• Natural Gas News

    GGP: An Abundance Of Riches? US Natural Gas, Manufacturing And LNG Exports

Summary

Can US shale gas support domestic manufacturing expansion while increasing U.S. LNG exports?

by: Baker Institute via Forbes | Anna Mikulska and Michael Maher

Posted in:

Global Gas Perspectives

GGP: An Abundance Of Riches? US Natural Gas, Manufacturing And LNG Exports

The statements, opinions and data contained in the content published in Global Gas Perspectives are solely those of the individual authors and contributors and not of the publisher and the editor(s) of Natural Gas World.

This is an excerpt of an article by the Baker Institute, also published by Forbes on July 5, 2017.

Can US shale gas support domestic manufacturing expansion while increasing U.S. LNG exports? In recent months several industrial users of natural gas and some politicians in natural gas consuming states have questioned the open, free market approach to LNG trade taken by the Obama administration. They argue that unrestricted US LNG exports may hurt U.S. domestic users of natural gas, including both industry and retail consumers. These concerns are not unique to the US. In fact, the same reasons have been behind Australia’s decision to enact a regulatory measure that allows restrictions on LNG exports in case domestic market natural gas shortages emerge.
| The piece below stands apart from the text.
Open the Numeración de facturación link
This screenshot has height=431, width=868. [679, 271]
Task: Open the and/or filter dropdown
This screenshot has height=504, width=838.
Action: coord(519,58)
This is happening as the new U.S. administration is taking its first steps to define its position toward the country’s role in the world LNG market, while reassuring the public about its strong commitment to increasing US manufacturing output and jobs. 

In this post, we evaluate whether the United States should follow the Australian example out of concern that a commitment to free trade in LNG could derail its efforts to support American workers and American industry. Our analysis indicates that limiting LNG exports from the U.S. is not an effective tool to ensure health of the country’s manufacturing sector and the administration should steer away from such measures.

Will U.S. LNG Exports Result in Domestic Natural Gas Shortages? 

Before we move to the U.S. case, it is important to underline that, for the reasons we detailed in our post on Australia’s LNG policies, any effects of restricting LNG exports in that country are limited, short-lived and, in a long-term damaging to Australia’s natural gas industry and economy. Ultimately, the policy neither addresses nor improves the issue of natural gas shortages that emerge in the Eastern and Southern provinces.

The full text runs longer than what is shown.